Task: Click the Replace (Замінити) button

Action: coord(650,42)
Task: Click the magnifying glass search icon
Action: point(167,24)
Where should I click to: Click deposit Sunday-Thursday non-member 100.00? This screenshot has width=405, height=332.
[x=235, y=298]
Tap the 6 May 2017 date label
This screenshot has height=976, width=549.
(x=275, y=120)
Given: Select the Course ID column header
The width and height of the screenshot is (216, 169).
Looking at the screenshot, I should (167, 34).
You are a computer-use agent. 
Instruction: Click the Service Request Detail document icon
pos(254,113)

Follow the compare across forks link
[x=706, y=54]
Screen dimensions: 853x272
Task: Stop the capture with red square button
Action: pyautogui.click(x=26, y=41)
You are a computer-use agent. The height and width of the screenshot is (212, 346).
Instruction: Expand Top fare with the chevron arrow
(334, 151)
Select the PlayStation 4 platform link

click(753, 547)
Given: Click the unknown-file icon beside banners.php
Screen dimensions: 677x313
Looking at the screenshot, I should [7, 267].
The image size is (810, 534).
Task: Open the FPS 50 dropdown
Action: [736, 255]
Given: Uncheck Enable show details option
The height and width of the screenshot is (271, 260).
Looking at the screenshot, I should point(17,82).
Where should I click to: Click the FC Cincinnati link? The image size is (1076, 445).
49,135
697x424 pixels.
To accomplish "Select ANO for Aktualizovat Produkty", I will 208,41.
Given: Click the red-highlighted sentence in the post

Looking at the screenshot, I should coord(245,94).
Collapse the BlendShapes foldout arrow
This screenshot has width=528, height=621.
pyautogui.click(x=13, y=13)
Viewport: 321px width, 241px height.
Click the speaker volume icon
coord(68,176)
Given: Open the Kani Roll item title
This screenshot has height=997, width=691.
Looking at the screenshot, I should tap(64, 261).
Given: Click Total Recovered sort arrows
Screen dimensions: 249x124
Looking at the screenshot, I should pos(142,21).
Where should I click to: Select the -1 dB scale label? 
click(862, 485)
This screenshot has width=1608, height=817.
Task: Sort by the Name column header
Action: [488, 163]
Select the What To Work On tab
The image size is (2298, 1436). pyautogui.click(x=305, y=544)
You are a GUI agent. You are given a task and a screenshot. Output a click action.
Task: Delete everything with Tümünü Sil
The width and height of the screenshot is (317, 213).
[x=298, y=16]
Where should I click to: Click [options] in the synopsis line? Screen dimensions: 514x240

Exercise prompt:
In the entries above, the lines from the one bearing "Instruction: Expand Top" up to and including the one bearing "Given: Click the unknown-file" should be transcribed exactly; no other line is wanted.

Finished task:
Instruction: Expand Top fare with the chevron arrow
(334, 151)
Select the PlayStation 4 platform link

click(753, 547)
Given: Click the unknown-file icon beside banners.php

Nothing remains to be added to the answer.